Gnomes would make those folding fabric camping chairs with the cupholder in the arm
And also electric folding lawnchairs
Elves have fancy grass that won’t sully your clothes, and vice-versa.
In my setting I dropped darkvision for dwarves because I wanted to make it scarce, but even the dwarves that don’t study light or dancing lights use their many lighting inventions that were developed for underground exploration such as flairs and glow sticks, and gas lighting for their main settlements.
I also gave them all spiderclimb just because I like the way that fucks up how they’d build those settlements as down is only a necessary direction to know when you drop something, even their tankards work at all orientations and are basically sippy cups.
“Aye! I could drink to that!”
*bubbly sipping*
I absolutely love this change for dwarves. May I borrow it?

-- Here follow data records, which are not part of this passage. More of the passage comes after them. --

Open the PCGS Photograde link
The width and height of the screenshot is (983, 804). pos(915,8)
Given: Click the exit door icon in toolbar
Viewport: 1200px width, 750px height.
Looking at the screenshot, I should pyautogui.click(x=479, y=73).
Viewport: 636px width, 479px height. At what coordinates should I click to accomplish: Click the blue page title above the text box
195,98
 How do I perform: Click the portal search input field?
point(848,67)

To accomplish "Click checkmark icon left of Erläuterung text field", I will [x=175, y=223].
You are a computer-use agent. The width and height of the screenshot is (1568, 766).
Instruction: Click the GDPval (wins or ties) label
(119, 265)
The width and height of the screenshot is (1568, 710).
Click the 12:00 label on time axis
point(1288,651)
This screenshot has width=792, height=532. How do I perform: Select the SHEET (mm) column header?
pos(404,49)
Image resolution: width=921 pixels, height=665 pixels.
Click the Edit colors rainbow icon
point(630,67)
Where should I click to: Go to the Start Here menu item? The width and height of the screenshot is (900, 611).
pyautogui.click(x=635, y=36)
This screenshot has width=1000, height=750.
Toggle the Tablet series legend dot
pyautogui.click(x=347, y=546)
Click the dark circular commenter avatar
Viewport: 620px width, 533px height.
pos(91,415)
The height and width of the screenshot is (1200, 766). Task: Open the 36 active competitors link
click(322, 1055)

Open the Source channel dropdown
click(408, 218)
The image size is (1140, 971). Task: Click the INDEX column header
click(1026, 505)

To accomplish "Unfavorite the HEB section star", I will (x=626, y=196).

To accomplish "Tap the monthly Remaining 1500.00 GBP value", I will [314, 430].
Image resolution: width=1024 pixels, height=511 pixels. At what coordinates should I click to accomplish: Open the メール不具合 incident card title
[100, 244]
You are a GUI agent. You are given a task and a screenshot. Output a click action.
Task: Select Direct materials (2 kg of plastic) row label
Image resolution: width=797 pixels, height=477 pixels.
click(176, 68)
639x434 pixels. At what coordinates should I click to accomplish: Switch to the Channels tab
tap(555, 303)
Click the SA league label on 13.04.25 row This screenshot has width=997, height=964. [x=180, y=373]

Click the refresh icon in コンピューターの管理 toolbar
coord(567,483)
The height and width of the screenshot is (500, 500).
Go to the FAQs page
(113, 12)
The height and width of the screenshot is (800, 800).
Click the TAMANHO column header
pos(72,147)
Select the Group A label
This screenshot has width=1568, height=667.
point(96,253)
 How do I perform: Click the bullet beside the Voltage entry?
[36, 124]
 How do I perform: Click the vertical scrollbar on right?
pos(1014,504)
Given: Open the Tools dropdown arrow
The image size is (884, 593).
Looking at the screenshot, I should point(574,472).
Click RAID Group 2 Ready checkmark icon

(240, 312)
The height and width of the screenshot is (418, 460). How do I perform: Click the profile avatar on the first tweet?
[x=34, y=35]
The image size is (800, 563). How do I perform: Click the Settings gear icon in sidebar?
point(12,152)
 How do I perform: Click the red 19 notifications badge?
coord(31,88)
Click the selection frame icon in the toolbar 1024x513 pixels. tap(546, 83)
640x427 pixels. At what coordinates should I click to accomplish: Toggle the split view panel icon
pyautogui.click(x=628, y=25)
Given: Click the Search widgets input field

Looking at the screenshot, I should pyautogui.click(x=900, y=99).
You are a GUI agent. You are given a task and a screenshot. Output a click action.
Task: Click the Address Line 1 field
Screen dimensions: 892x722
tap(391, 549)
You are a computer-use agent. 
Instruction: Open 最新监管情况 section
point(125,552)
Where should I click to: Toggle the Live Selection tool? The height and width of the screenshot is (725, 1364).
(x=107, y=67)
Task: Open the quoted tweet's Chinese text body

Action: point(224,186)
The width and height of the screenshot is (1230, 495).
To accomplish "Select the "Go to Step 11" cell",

Oh yeah of course, if it’s for personal use, always take everything you like from anywhere, and if it’s for professional, I still think it’s cool to take ideas.
The only thing is that if this is for 5e, you may wanna drop something from their stats such as dwarven resilience as this trait is reasonably powerful as it’s effectively a hands free climbing speed which any marksman type character could cheese. One option is to make it the ability to cast spiderclimb at will, so it still has the limitations of requiring concentration (which is entertaining to imagine a dwarven bar brawl on the ceiling where everyone is knocking eachothers concentration out and falling to the floor, just to run back up) and it wouldn’t work in an antimagic field too.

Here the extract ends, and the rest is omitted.